Cancer is cells growing out of control.
There are many types of cancer. As with all cancers, affected cells in the body change and grow out of control.
Usually, the multiplying cancer cells form a lump called a tumor.
Not all tumors are cancerous. Tumors that are not cancerous are called benign tumors. Cells from benign tumors do not spread to other parts of the body.
Cancerous tumors are called malignant tumors. Sometimes malignant tumor cells can break away from the original, primary tumor and travel through the bloodstream or lymphatic system to other parts of the body. This process is called metastasis (pronounced muh-TASS-tuh-sis).

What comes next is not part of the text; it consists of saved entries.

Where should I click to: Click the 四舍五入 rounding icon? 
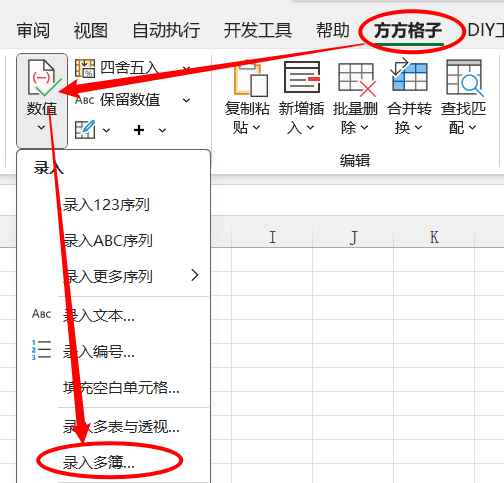coord(85,68)
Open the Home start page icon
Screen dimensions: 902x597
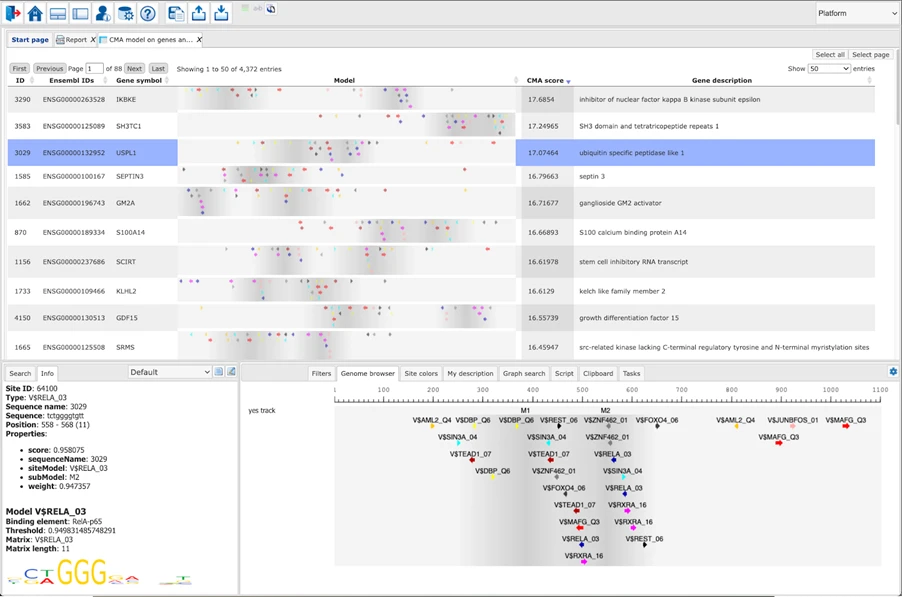pyautogui.click(x=36, y=12)
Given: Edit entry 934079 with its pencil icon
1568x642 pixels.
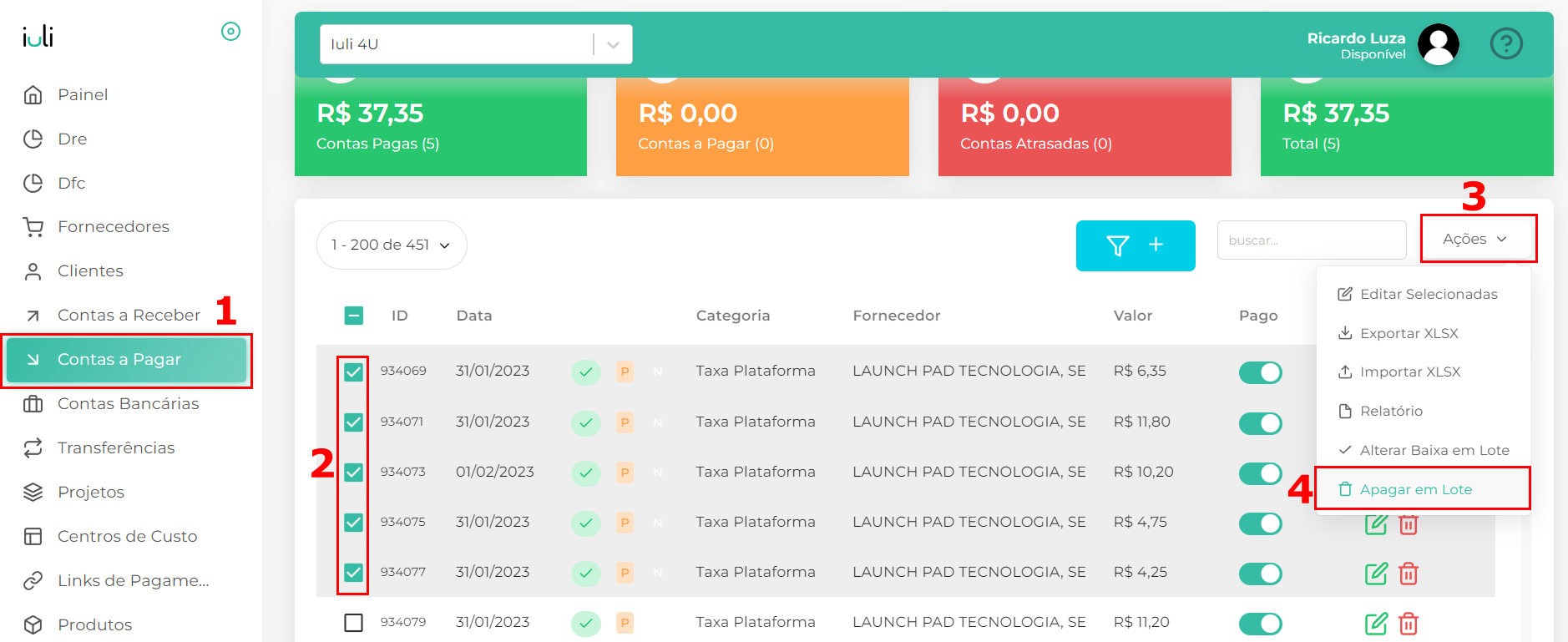Looking at the screenshot, I should [x=1375, y=624].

Cancer is usually named after the part of the body where it first develops: the primary site. Breast cancer begins in the breast tissue. If it spreads to the lungs, for example, it is still considered breast cancer, not lung cancer.
Defining recurrence
Recurrence is the term used to describe the return of cancer following primary treatment, either at the same site as the original tumor or somewhere else in the body. Breast cancer can recur in the following ways:
- Local breast cancer recurrence occurs in the breast where the cancer first started, or in the skin and underlying tissues where the breast used to be. This type of recurrence can happen even if you’ve had a mastectomy. In the soft tissues of the chest, cancer can grow from breast cancer cells close to the skin or behind the breast area, against the muscle of the chest wall. This type of local recurrence is called a chest wall recurrence.
- Regional breast cancer recurrence occurs in the lymph nodes near the affected breast. These “regional” lymph nodes include nodes found under the arm (axillary nodes) and those in the chest wall, such as those under the breastbone or under the pectoral muscle at the front of the chest. With regional recurrence, the cancer grows from cells that were present but undetectable at the time of the original surgery, or from cells that recurred in the breast and then later spread to lymph nodes.
- Metastatic breast cancer recurrence occurs in other parts of the body, such as lymph nodes at the base of the neck, or in the lung, liver, bone, or brain.